■ DOCUMENT SEGMENT:
How to use AWS Lambda Layers with SAM

There are many nuances related to AWS Lambda layers that are declared in SAM templates. However, there are also some fixed must-haves that always need to be done in order for AWS Layer to work in both local and cloud environments alike. For those in a hurry or coming back to peek at what is most important, just follow the Golden Rules.

I advise reading the whole article at least once, as there are plenty of possibilities and nuances. At the end there is a link to GitHub repository with comprehensive solution.

The presented solution, including a step-by-step guide as well as a GitHub repository project, exaplains the process of using Lambda Layers with NPM libraries and custom code in both local and cloud environments as well in nested templates. 

To ensure the explanation is as clear and solution-focused as possible, I selected the simple Slugify library, which converts any text into a slug suitable for URLs. Additionally, custom code within the Layers replicates Slugify functionality without requiring an NPM library, offering insight into how custom code should be integrated within a Lambda Layer.

■ TASK STATEMENT: Could you copy the passage of the Lambda Layers article between "How to use AWS" and "in nested templates.", inclusive, word for word? The items are separate material, apart from the Lambda Layers article.

■ SUPPLIED INFORMATION:
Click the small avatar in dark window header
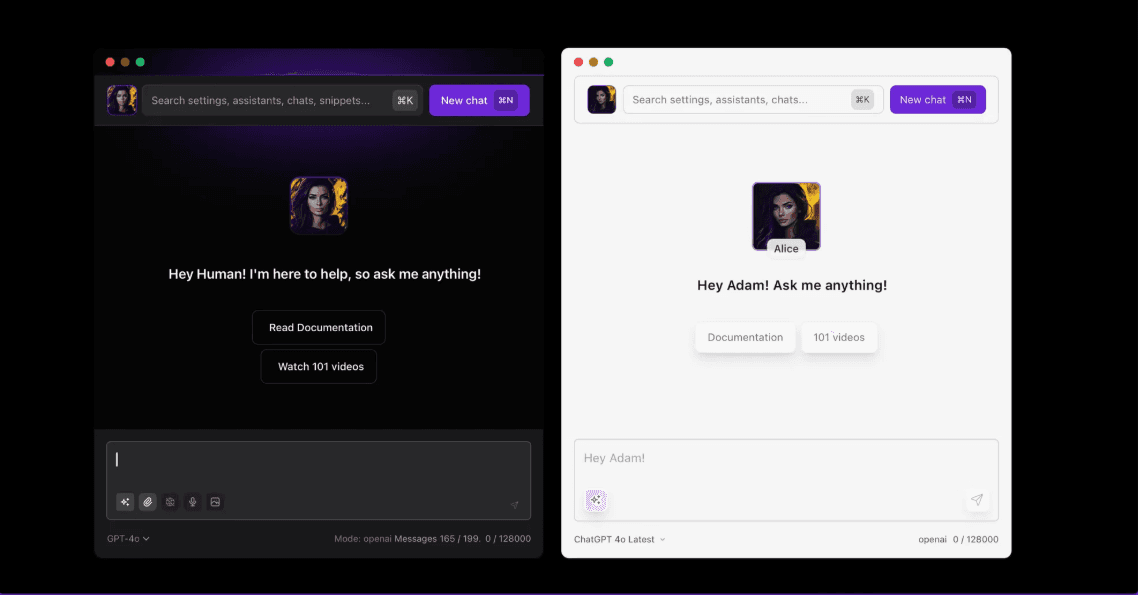1138x595 pixels. 122,100
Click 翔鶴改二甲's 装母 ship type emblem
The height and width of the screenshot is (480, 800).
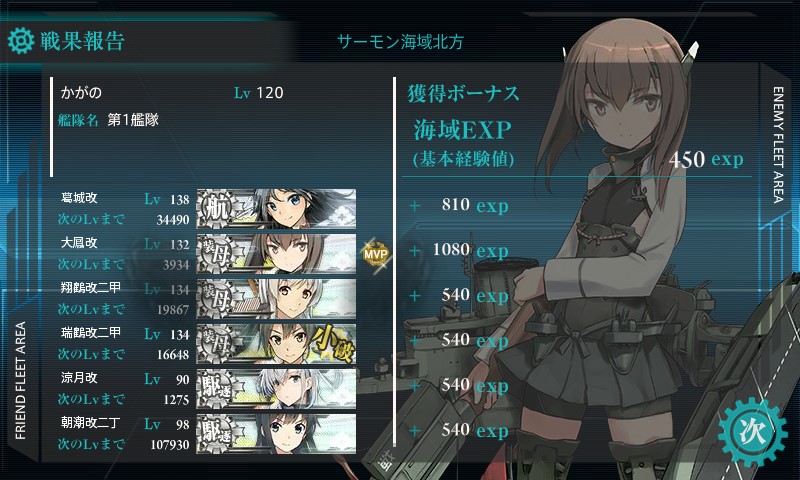coord(215,298)
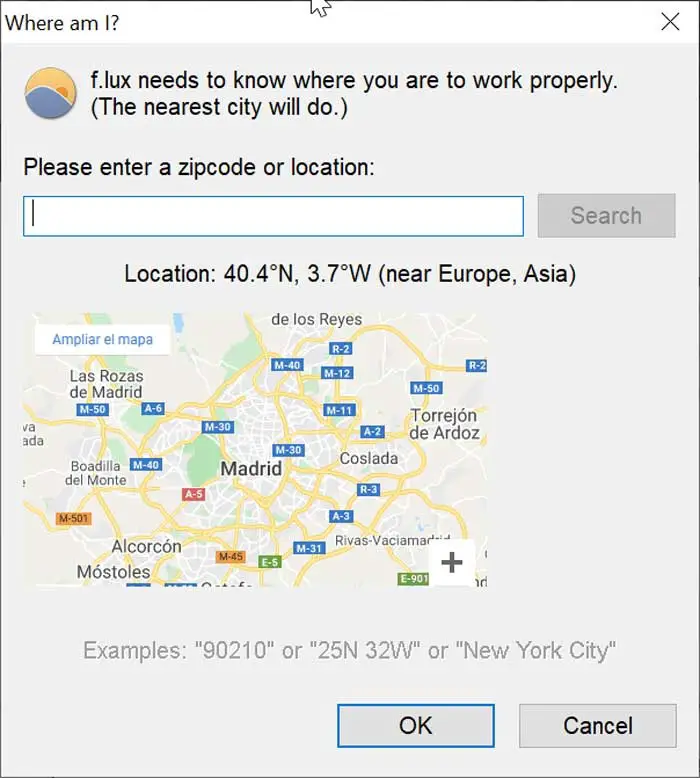Click the Alcorcón label on the map

146,546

■ THE RESPONSE:
How to use AWS Lambda Layers with SAM

There are many nuances related to AWS Lambda layers that are declared in SAM templates. However, there are also some fixed must-haves that always need to be done in order for AWS Layer to work in both local and cloud environments alike. For those in a hurry or coming back to peek at what is most important, just follow the Golden Rules.

I advise reading the whole article at least once, as there are plenty of possibilities and nuances. At the end there is a link to GitHub repository with comprehensive solution.

The presented solution, including a step-by-step guide as well as a GitHub repository project, exaplains the process of using Lambda Layers with NPM libraries and custom code in both local and cloud environments as well in nested templates.